-------- Фрагмент текста

Но автор увлечен параллелью: отшельник Финн (волшебный помощник Руслана) – витязь Ратмир (любовный соперник Руслана). Последний был призван на авантюрный путь, но потерял право на Людмилу, свернув на балладную обочину. Первый, наоборот, рожден был чухонским рыбаком, счастливым и тихим персонажем речной идиллии. Однако ради Наины навсегда покинул счастливое идиллическое пространство, а с Наиной так и не совладал. Теперь неудавшийся рыцарь Ратмир должен как бы прожить несостоявшуюся жизнь «рыбака» Финна; автор помогает Ратмиру «бежать» из баллады, – но не обратно в поэму (ибо, раз выпав из сюжета, в него уже не вернуться), а в речную идиллию.

На возвратном пути, в 5-й песни, Руслан случайно заезжает на склон «темных берегов / Какой-то речки безымянной» и видит «поникшей хаты кров», где Ратмир, как и положено героям речной идиллии и буколики, живет бедно, мирно, спокойно вместе с юной пастушкой, ради которой он бежал из амурного плена двенадцати бодрствующих дев. Он теперь не витязь, подобный Руслану; он отшельник, подобный Финну, – и счастлив своей судьбою.

Описание жилища Ратмира будет повторено Пушкиным в описании «финского рыболова», вступлении к «петербургской повести» «Медный Всадник».

РУСЛАН

РУСЛАН – князь, главный герой первой пушкинской поэмы, связанной жанровыми узами и с «народным чтением» XVII в., и с ирои-комической поэмой конца XVIII в., и с «волшебной» поэмой в фольклорном духе начала XIX в., и с предромантическими веяниями. Соответственно разными красками живописует Пушкин подвиги своего героя. Его Руслан предстает то легендарным витязем русской старины, то средневековым рыцарем в духе «Неистового Роландо» Л. Ариосто; то сентиментальным влюбленным в стиле H. М. Карамзина; в нем проступают черты то героя русской баллады в духе В. А. Жуковского, то сказочного персонажа. Точно так же различны его антагонисты и волшебные помощники; родословная одних ведет к рыцарскому эпосу, других – к балладе и пасторали. Эта «неоднородность» образа примирена иронией, которая не только исходит от насмешливого автора, но и порождается игривостью сюжета. В свою очередь, эротизм сюжета «снят» с помощью смеховой стихии, как бы подвергнут осмеянию – как все в поэме.

----------------
-------- Предоставленные материалы

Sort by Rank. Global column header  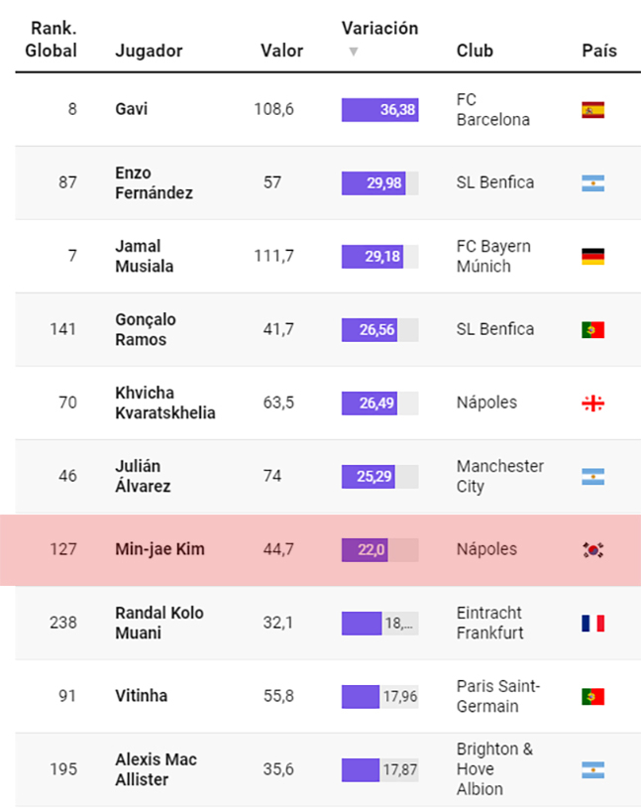click(51, 40)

----------------

_Что предстоит сделать:_
• 1. Кем, согласно фрагменту текста, был рожден отшельник Финн?
• 2. Воспроизведите дословно часть фрагмента текста от слов «Но автор увлечен» до слов «в речную идиллию.».

_Ответы по заданиям:_
• 1. Чухонским рыбаком.

• 2.
Но автор увлечен параллелью: отшельник Финн (волшебный помощник Руслана) – витязь Ратмир (любовный соперник Руслана). Последний был призван на авантюрный путь, но потерял право на Людмилу, свернув на балладную обочину. Первый, наоборот, рожден был чухонским рыбаком, счастливым и тихим персонажем речной идиллии. Однако ради Наины навсегда покинул счастливое идиллическое пространство, а с Наиной так и не совладал. Теперь неудавшийся рыцарь Ратмир должен как бы прожить несостоявшуюся жизнь «рыбака» Финна; автор помогает Ратмиру «бежать» из баллады, – но не обратно в поэму (ибо, раз выпав из сюжета, в него уже не вернуться), а в речную идиллию.